Hamburg. "Wir sind die Nummer eins im Norden", sangen die Fans von Hannover 96 nach dem Sieg über den VfL Wolfsburg am Mittwoch ausgelassen, da sowohl der ungeliebte Konkurrent aus dem Osten Niedersachsens als auch Werder Bremen in der Tabelle überholt wurde. Der HSV spielt im norddeutschen Vierkampf schon länger keine Rolle mehr - und droht bei einer Niederlage an diesem Sonnabend gegen Hannover (15.30 Uhr/Sky und Liveticker auf abendblatt.de) wieder auf den Relegationsplatz abzurutschen.

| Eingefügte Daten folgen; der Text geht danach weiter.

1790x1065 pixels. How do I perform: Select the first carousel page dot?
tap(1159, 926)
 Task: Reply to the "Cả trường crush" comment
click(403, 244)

Angesichts der dürftigen Darbietungen der HSV-Profis ist es erstaunlich, dass die eigenen Fans in ihrer Unterstützung den 96-Anhängern in nichts nachstehen. "Es war unglaublich, wie die Mitgereisten nach dem 0:4 in Hoffenheim hinter dem Team standen", sagte Sportchef Frank Arnesen. "Jetzt ist die Mannschaft gefragt, diese vorbildliche Unterstützung mit Leidenschaft zurückzuzahlen." Für die Begegnung gegen Hannover ist nun sogar eine Choreografie geplant, die das ganze Stadion einnimmt und in eine schwarz-weiß-blaue Welt verwandeln soll. "So etwas hat es seit Jahren nicht mehr gegeben", sagt die Fanbeauftragte Nicole Fister. Unter dem Motto "Wir für euch - ihr für uns" ruft der Verein seine Zuschauer auf, schon um 8.30 Uhr am Stadion zu erscheinen, um bei der Vorbereitung zu helfen.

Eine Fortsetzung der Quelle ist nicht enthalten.